Way, way back in 1968, I started a courier/messenger company in London, Ontario. To cover the costs of running the dispatch office, I thought it logical to contract with an oil company to operate a service station on their behalf. The profits on gasoline sales would, I hoped, cover the costs of the office. The profits I had expected turned out to be meagre at best, so to make a few more pennies, I filled the office shelves with various confectioneries like potato chips and candy. More on that later.
I was an ambitious guy. Before really knowing anything at all about what I was doing, I decided that if one service station was good, two would obviously be better. I had asked my younger brother to join me as partner in my enterprises, and before long he ran one service station and I the other. Our contract with Arrow Petroleum stated that the service stations had to be open to the public from 7:00am to 11:00pm Monday through Saturday, and from 9:00am to 9:00pm on Sundays. That amounts to, if I remember correctly, 108 hours per week. That was our work week. My brother, at age 18, worked 108 hours at one service station and I, at age 23, 108 hours at the other. I was already married and, as you might imagine, neglected my home life. My brother was still single. He didn't have a life. No time. No energy. No money.

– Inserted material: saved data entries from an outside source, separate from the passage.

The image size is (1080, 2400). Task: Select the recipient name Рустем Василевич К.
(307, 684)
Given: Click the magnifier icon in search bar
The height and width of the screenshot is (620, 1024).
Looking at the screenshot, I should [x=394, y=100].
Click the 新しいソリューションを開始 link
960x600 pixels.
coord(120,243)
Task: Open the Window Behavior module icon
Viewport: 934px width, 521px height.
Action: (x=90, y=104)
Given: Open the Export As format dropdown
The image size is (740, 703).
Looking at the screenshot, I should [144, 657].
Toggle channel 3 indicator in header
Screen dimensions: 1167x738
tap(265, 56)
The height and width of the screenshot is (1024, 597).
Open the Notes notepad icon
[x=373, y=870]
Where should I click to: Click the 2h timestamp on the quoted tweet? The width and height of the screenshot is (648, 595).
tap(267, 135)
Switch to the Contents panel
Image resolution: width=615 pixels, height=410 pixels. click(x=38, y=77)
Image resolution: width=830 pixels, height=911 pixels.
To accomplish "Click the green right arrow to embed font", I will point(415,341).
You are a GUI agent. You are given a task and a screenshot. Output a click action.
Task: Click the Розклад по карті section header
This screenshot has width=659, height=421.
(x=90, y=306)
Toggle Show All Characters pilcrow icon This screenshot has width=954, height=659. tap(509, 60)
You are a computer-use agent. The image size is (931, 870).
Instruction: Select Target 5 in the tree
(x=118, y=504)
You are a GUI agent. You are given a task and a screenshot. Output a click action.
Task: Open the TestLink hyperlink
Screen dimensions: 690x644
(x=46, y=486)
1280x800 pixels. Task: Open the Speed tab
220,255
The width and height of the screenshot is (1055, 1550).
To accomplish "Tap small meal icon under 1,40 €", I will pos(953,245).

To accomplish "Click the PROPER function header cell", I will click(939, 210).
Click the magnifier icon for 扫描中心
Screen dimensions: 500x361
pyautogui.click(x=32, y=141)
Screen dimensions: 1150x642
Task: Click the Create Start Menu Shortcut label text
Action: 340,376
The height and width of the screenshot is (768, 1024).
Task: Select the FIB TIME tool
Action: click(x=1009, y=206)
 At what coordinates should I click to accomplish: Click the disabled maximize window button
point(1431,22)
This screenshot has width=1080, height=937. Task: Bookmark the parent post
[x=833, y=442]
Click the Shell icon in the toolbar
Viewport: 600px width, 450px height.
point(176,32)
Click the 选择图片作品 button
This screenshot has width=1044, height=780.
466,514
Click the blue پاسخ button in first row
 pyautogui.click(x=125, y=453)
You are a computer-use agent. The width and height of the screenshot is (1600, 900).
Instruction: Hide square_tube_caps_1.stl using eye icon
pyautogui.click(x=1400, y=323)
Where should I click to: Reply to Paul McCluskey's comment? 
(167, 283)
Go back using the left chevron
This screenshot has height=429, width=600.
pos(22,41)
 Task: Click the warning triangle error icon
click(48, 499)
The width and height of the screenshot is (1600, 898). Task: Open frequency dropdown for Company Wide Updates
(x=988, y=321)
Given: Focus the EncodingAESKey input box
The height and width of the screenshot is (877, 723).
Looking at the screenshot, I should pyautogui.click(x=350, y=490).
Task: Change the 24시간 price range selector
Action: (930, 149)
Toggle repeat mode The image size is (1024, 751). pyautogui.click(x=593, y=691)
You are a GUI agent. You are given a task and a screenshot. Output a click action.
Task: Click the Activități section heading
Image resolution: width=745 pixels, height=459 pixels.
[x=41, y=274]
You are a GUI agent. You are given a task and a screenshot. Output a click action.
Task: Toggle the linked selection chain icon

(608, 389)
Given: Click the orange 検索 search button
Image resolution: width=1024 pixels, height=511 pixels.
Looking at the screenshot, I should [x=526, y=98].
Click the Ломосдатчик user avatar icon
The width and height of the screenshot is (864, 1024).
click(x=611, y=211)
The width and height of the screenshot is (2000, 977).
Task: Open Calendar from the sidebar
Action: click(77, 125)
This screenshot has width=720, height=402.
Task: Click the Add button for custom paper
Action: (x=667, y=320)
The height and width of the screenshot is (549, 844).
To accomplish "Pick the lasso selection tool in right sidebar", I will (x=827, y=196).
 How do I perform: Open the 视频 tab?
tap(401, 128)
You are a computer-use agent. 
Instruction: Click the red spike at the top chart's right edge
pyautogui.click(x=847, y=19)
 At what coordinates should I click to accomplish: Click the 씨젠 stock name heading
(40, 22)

Eventually, even in our piss and vinegar years, we just couldn't keep up the pace. Although we really couldn't afford it, we hired some help to run the service stations during the evenings, when our courier company wasn't in operation.
I was naive in the extreme. Although I had already had two small businesses before the adventures described here, I had no real business training and, true to my optimistic nature, trusted everyone. I trusted suppliers to honour their commitments, customers to pay their bills and employees not to steal from me. Why not? Everyone was honest and honourable, right? Even the fact that in an earlier business, my very first business partner had stolen from the teen-age night club we operated together, didn't dampen my faith in humankind. People are basically decent, I thought.
I still think that people are basically decent. I am, even now, probably way too trusting. Still, I have been defrauded, stolen from, lied to, so many times that I should know better.
One of the earliest examples of employee theft still makes me shake my head, so many years later. Once my brother and I had hired some people to operate our two service stations in the evenings and on weekends, I got quite an education. I won't bore you with all the details here. There are far too many stories to tell and you won't sit still that long. Well, maybe just one story... that's not too much, is it?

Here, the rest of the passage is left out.